Wahai Amirul Mukminin, hindarkan diri dari dunia dan pada saat gembira pun kita patut menangis. Orang yang percaya kepada dunia, apabila mengalami kegembiraan sedikit saja, sudah pasti dia akan terperangkap dalam musibah. Orang yang mencari kepuasan dunia adalah orang yang tertipu dan orang yang menerima keuntungan di dunia pasti akan mengalami kerugian. Kesenangan di dunia terpaut dengan kesusahan, dan puncak wujud dunia adalah fana.



Perasaan gembira di dunia terlibat dengan kesedihan. Apa yang sudah lepas tidak akan datang lagi, dan apa yang akan datang tidak diketahui bentuk rupanya. Harapan-harapan di dunia adalah palsu dan cita-citanya sia-sia. Yang kelihatan bersih di dunia pada hakikatnya adalah kotor. Kemewahannya merupakan hasil usaha yang keras, manusia senantiasa dalam keadaan bahaya di dunia. 

Jika seseorang mempunyai akal dan berpikir secara mendalam, dia akan memahami bahwa semua kenikmatan dunia adalah berbahaya dan ujung-ujungnya adalah malapetaka. Sekiranya Allah Swt. sang Penciptanya tidak pernah memberitakan keburukan dan keaibannya, namun keadaan penipu itu sendiri sudah cukup untuk membangunkan yang sedang tidur dan menyadarkan yang lalai agar berhati-hati. Padahal Allah Swt. telah memberi peringatan mengenainya dan menasihatinya berkenaan dengan dunia bahwa di sisi-Nya dunia tidak bernilai dan setelah menciptakannya tidak pernah melihat keadaannya dengan pandangan rahmat.”

 Di dalam sebuah hadits Rasulullah saw. mengutip firman Allah Swt. kepada Musa a.s., “Apabila engkau mulai menerima keluasan, maka pahamilah bahwa dia datang sebagai balasan atas suatu kesalahanmu, dan apabila kamu mulai menerima kesempitan, maka katakanlah, ciri-ciri kesalehan sedang mendatangimu.”

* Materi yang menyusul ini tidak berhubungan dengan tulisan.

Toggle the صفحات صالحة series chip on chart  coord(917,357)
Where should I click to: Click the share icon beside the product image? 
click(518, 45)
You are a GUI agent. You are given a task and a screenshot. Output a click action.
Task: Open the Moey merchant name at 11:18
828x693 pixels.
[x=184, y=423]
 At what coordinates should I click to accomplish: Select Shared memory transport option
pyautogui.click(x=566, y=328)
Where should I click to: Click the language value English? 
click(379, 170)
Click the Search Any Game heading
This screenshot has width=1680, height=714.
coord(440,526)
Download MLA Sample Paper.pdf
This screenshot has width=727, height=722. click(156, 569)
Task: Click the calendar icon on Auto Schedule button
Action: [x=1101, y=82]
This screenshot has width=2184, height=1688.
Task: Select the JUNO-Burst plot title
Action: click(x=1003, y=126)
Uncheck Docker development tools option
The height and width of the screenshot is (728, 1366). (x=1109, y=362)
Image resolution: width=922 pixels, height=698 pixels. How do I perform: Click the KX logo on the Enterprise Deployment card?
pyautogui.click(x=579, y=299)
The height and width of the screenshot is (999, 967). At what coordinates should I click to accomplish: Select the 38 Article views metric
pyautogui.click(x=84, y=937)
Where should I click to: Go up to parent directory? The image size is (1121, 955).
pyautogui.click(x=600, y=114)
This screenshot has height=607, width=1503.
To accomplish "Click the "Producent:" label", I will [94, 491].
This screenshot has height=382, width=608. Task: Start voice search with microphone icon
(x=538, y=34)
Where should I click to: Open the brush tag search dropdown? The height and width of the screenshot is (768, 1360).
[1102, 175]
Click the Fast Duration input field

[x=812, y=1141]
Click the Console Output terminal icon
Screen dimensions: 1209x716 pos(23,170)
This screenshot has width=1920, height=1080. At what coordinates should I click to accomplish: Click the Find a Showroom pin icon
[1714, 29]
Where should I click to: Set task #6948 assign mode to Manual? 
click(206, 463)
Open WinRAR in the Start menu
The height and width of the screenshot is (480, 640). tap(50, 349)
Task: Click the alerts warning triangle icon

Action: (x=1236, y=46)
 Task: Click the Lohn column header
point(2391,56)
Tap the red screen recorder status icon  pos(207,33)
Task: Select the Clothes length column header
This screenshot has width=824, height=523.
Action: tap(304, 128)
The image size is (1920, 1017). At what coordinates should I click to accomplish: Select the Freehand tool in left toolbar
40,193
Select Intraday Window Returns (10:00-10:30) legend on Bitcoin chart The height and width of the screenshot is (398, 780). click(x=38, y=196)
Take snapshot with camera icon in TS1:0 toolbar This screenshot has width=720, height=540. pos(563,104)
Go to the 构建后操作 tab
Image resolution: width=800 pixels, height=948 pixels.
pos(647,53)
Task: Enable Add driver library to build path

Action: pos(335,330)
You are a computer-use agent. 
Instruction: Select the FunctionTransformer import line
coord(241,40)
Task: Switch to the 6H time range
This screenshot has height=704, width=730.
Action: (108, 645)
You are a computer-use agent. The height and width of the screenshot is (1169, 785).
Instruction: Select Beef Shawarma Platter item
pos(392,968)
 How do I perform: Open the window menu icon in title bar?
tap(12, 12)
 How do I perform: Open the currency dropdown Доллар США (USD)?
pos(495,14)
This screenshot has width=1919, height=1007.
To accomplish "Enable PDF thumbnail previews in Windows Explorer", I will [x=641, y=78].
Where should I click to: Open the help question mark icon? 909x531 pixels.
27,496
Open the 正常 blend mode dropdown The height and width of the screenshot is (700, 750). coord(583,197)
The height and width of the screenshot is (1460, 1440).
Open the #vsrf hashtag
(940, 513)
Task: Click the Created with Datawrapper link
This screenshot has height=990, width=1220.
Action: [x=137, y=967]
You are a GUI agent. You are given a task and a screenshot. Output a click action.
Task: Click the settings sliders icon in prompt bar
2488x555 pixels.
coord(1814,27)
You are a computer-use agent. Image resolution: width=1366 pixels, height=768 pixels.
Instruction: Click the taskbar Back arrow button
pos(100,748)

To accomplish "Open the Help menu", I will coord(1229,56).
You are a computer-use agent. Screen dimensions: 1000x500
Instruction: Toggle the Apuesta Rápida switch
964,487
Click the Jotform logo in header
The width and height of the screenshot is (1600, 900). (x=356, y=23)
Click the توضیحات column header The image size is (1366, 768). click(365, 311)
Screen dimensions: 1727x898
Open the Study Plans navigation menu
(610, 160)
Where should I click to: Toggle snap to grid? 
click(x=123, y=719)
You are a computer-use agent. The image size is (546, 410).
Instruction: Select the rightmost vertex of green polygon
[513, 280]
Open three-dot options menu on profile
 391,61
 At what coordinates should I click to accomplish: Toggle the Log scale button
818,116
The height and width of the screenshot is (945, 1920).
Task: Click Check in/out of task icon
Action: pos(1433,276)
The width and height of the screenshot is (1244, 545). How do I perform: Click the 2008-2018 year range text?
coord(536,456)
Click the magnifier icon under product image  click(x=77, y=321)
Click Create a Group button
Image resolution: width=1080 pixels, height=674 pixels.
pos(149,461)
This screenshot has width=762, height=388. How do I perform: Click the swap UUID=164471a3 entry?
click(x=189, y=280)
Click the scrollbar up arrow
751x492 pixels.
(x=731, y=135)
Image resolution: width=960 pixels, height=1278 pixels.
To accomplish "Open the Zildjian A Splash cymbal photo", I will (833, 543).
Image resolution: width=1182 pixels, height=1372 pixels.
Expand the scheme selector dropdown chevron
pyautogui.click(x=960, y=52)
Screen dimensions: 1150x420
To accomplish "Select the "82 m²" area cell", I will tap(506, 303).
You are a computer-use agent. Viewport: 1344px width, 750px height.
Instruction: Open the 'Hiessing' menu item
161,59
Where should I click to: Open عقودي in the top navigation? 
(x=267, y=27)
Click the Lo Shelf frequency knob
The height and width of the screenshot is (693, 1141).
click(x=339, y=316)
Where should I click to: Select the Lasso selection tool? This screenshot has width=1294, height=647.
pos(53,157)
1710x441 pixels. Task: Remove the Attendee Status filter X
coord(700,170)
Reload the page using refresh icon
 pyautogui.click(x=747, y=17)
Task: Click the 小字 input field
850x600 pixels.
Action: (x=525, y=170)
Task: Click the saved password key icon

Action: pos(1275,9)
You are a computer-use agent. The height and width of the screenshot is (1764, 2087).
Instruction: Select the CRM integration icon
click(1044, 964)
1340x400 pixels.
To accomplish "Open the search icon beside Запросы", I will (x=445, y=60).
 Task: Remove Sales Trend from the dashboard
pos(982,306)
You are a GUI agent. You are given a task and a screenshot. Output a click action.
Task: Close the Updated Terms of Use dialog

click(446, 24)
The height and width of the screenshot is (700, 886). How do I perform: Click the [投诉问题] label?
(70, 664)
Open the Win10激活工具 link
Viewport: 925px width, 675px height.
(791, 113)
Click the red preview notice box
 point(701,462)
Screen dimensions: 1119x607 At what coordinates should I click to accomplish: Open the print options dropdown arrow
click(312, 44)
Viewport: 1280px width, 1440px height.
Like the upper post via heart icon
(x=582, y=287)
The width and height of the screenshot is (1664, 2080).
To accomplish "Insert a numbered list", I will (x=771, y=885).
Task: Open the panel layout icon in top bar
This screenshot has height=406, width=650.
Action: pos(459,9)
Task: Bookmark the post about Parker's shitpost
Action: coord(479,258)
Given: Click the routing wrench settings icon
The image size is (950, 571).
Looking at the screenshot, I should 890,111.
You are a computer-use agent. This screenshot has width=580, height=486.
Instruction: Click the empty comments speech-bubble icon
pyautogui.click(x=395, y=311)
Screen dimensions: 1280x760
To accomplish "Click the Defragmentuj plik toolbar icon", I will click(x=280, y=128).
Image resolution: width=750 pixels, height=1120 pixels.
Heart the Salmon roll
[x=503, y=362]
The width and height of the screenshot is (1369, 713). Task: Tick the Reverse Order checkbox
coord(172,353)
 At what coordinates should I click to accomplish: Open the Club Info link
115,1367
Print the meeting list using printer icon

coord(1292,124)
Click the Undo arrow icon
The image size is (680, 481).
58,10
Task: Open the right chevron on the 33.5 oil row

Imam Ghazali rah.a. berkata, “Dunia sangat cepat akan berakhir. Ia akan berakhir tidak lama lagi. Walaupun dia berjanji akan kekal, tetapi tidak pernah menepati janjinya dan pasti akan mengingkarinya. Apabila kamu melihat kepadanya, kamu akan merasa dia tetap di satu tempat, walaupun sebenarnya dia sedang bergerak dengan cepat. Tetapi gerakannya tidak dirasakan kecuali ketika dia sudah berakhir. Seumpama benda yang sedang bergerak, tetapi gerakannya tidak dirasakan.”
Suatu ketika di hadapan Hasan Basri rah.a. sedang dibicarakan mengenai dunia, maka beliau berkata,
“Dunia seumpama mimpi orang-orang yang sedang tidur atau seperti bayang-bayang yang sedang bergerak. Orang-orang berakal tidak dapat diperdaya olehnya.”
Imam Hasan r.a. biasanya membaca syair berikut ini,
“Wahai mereka yang menggemari kenikmatan dunia, duniamu tidak akan kekal, terpedaya dengan bayang-bayang yang bergerak adalah kebodohan.”

Yunus bin Ubaid rah.a. berkata, “Aku telah memahamkan hatiku sendiri bahwa dunia diumpamakan seperti seseorang yang sedang tidur sambil bermimpi banyak hal, yang baik dan yang buruk. Tiba-tiba matanya terbuka, maka segala hal yag dia lihat dalam mimpi pun lenyap. Demikianlah manusia di dunia ini sedang tidur dan melihat segala-galanya dalam mimpi, apabila dia meninggal dunia barulah matanya terbuka serta tidak akan melihat lagi keindahan dunia dan tidak juga kesedihannya.” 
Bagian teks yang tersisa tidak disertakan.